▶ **Упражнение**
Выпишите из отрывка все указания, заключённые в круглые скобки.

▶ **Отрывок**
* * *

Как водолаз, в пучину мыслей взор нырнет.
Во всем мне хочется дойти
До самой сути.
В работе, в поисках пути,
В сердечной смуте.
До сущности протекших дней,
До их причины,
До основанья, до корней, до сердцевины.
Все время схватывая нить
Судеб, событий…
До сих пор мы смотрели на героев Полибия. Настало время взглянуть на него самого.
Полибий говорит, что существует два сорта историков. Первые поступают обычно так: они поселяются в городе с хорошей библиотекой, после чего им «остается только присесть и отыскивать, что нужно» (XII, 27, 4–6). Таким был знаменитый Тимей. Он 50 лет безвыездно жил в Афинах и, как будто нарочно, по выражению Полибия, не выезжал никуда из города, даже не удосужился осмотреть места тех битв, которые описывал, хотя порой они происходили тут же в Аттике (XII, 28, 6; 25h, 1). Это кабинетные ученые. Их Полибий сравнивает с врачами, которые начитались ученых книг, но ни разу даже в глаза не видели больных, тем не менее имеют наглость браться за их лечение (XII, 25, 2–7). Или еще ядовитее: они похожи на художников, которые все свои картины срисовывают с набитых чучел (XII, 25, 23).

* * *

▶ **Исходные данные**
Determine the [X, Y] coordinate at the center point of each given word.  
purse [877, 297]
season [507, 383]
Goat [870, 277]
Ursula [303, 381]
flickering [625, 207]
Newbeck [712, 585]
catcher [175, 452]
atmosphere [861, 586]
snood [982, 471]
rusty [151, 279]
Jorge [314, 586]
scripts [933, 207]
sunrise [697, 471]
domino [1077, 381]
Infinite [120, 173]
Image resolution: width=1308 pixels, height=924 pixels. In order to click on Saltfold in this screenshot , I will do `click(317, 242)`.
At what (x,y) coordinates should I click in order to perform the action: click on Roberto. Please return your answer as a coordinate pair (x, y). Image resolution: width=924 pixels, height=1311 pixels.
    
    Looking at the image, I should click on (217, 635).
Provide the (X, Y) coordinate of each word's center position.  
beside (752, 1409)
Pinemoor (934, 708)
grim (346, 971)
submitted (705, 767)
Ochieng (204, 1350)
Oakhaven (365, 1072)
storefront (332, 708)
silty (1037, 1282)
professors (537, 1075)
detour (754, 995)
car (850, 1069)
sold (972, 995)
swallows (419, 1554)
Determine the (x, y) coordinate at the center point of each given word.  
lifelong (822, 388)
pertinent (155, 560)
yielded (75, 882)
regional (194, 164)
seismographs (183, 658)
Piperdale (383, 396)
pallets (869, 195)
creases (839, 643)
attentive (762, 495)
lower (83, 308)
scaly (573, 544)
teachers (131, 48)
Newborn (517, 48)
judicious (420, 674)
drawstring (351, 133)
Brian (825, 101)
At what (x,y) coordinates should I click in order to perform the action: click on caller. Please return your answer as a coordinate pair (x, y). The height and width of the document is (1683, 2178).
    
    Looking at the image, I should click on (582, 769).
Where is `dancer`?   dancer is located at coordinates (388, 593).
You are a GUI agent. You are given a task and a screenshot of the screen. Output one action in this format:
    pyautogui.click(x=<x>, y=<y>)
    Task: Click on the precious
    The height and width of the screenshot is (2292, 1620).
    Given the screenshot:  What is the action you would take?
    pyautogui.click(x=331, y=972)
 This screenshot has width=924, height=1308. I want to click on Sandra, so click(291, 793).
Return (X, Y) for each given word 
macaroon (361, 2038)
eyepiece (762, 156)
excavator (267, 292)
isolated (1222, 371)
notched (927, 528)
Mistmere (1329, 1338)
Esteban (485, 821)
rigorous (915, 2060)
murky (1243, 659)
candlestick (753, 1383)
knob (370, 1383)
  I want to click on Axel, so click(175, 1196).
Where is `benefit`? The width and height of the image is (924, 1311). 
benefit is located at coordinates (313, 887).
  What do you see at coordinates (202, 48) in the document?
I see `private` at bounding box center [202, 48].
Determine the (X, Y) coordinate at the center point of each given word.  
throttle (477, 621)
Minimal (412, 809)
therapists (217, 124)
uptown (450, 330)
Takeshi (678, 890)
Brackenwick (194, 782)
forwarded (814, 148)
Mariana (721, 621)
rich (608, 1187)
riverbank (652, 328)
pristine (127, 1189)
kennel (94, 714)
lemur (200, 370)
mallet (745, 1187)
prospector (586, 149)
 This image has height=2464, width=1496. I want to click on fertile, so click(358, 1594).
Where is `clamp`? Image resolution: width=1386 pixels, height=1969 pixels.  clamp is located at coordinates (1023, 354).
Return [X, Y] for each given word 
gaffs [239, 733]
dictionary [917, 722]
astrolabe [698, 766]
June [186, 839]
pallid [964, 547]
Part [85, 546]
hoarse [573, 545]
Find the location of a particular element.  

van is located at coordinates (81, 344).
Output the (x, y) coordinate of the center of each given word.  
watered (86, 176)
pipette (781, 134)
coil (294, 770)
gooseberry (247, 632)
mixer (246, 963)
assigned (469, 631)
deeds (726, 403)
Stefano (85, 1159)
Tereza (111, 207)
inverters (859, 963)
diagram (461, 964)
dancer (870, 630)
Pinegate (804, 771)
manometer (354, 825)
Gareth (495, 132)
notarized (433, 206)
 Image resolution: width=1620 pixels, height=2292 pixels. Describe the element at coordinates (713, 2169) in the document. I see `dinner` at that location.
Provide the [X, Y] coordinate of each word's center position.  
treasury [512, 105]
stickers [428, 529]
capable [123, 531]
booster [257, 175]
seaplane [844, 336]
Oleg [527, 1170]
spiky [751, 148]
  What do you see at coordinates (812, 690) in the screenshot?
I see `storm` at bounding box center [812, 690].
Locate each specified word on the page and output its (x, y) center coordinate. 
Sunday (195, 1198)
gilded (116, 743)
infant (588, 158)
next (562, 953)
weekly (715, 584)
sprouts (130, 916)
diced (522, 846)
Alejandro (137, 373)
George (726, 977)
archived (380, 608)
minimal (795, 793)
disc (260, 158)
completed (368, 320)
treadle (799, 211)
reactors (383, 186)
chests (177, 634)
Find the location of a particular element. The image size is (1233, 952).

* * *

▶ **Ответ**
XII, 27, 4–6
XII, 28, 6; 25h, 1
XII, 25, 2–7
XII, 25, 23